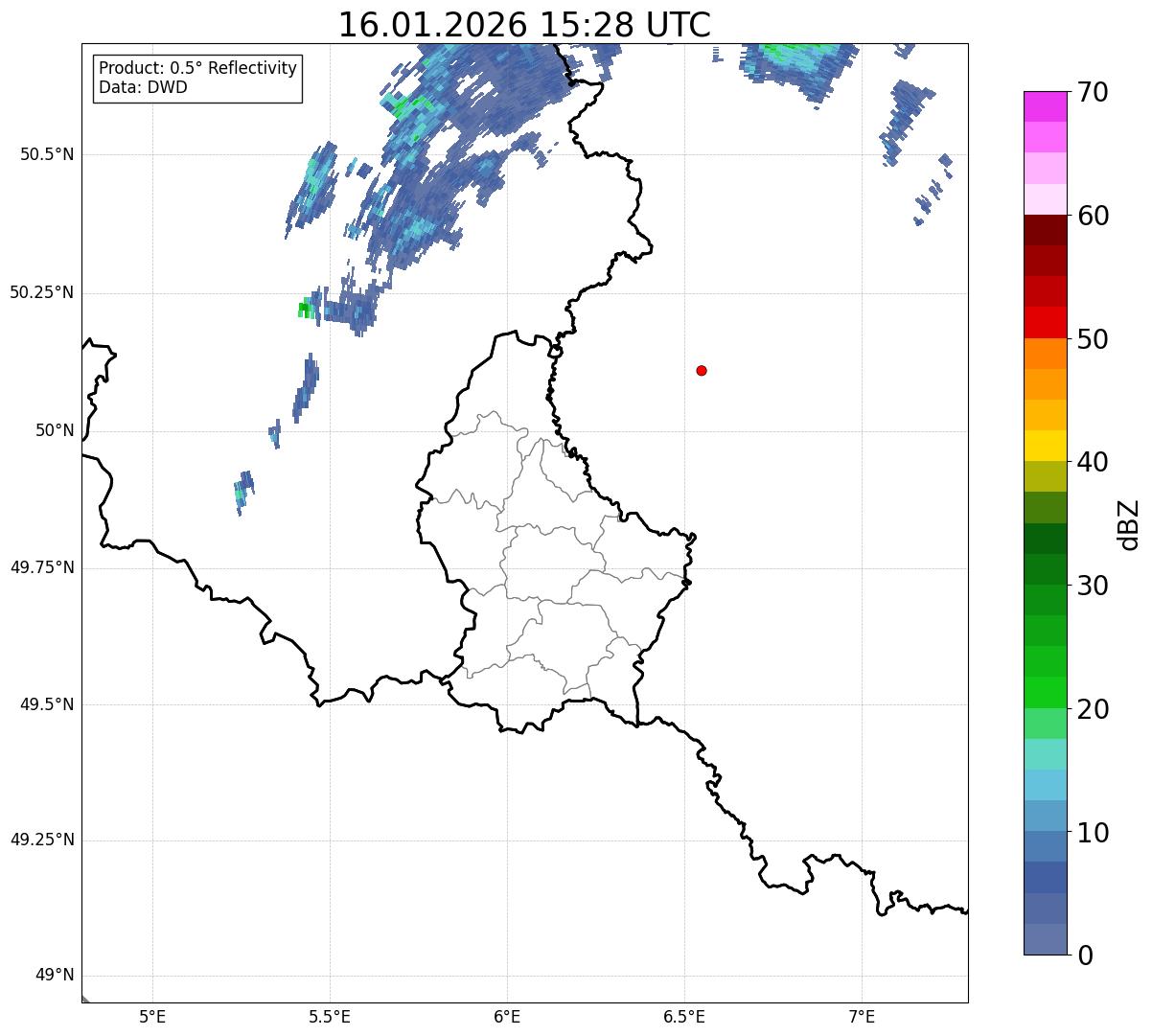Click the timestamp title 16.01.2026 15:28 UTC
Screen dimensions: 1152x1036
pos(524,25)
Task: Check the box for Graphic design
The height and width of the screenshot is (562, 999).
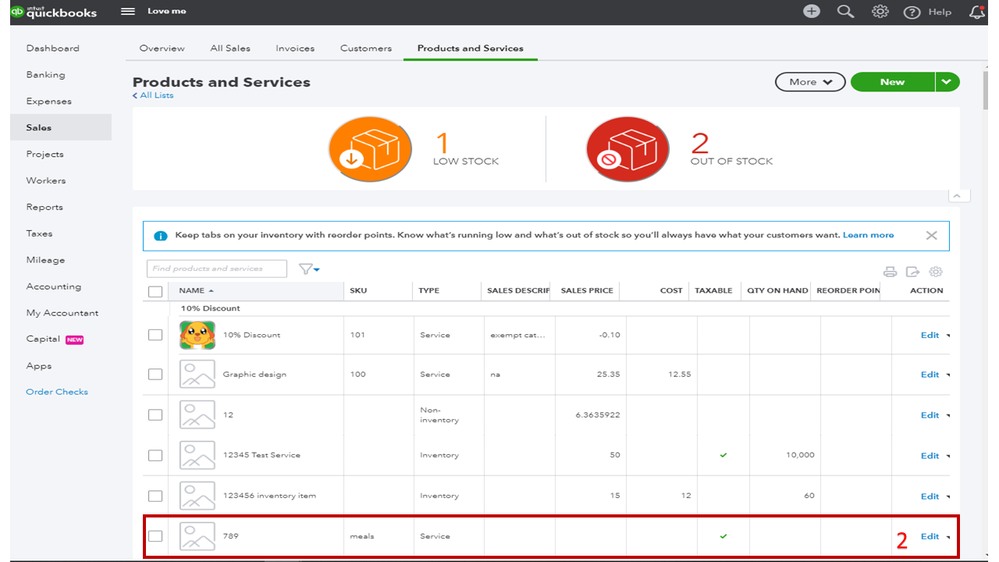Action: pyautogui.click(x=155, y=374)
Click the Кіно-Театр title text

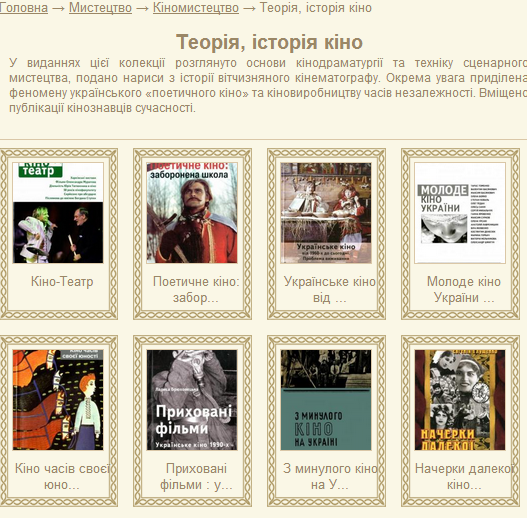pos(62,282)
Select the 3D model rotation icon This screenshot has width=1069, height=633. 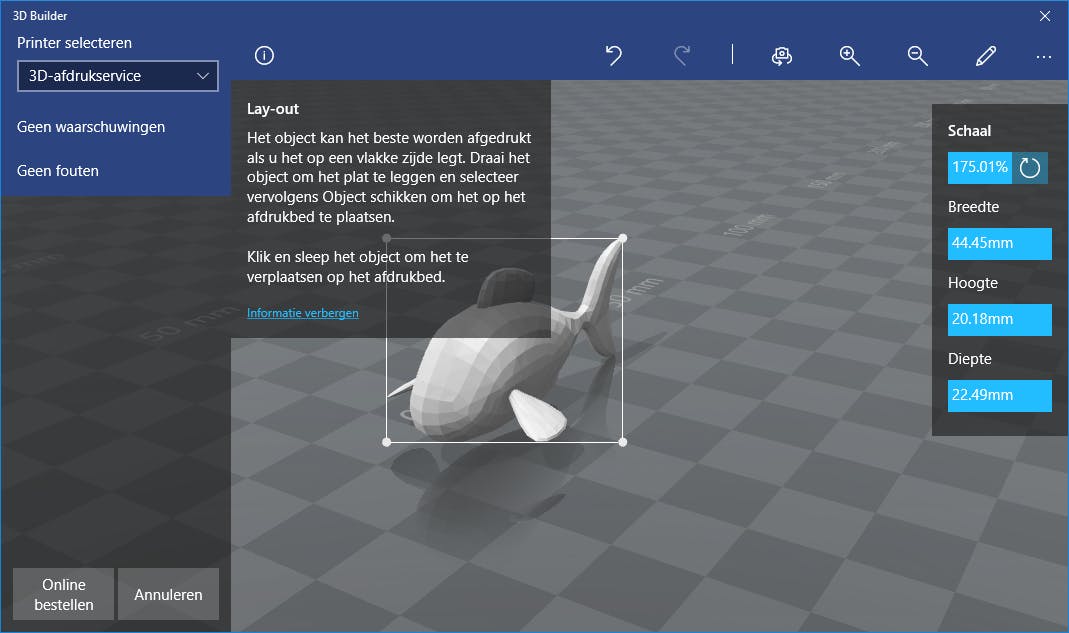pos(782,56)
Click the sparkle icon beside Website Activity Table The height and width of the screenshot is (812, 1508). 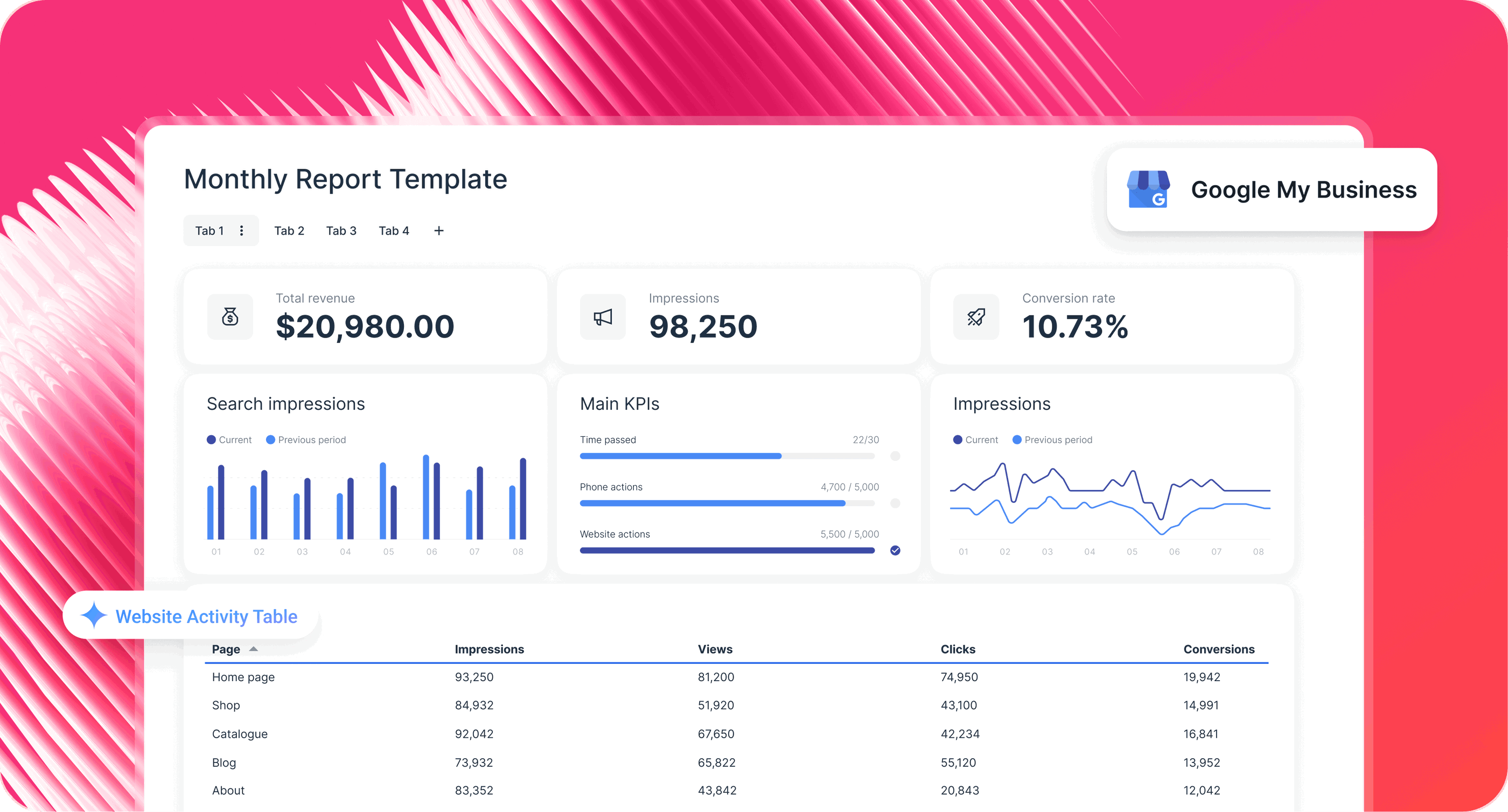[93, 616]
§ §
# TASK:
Could you copy, word for word, every line of the rows from the very first one through the line that contains "pos(62,282)", without the pictures?

# TASK OUTPUT:
Click the timestamp title 16.01.2026 15:28 UTC
Screen dimensions: 1152x1036
pos(524,25)
Task: Check the box for Graphic design
The height and width of the screenshot is (562, 999).
Action: pyautogui.click(x=155, y=374)
Click the Кіно-Театр title text

pos(62,282)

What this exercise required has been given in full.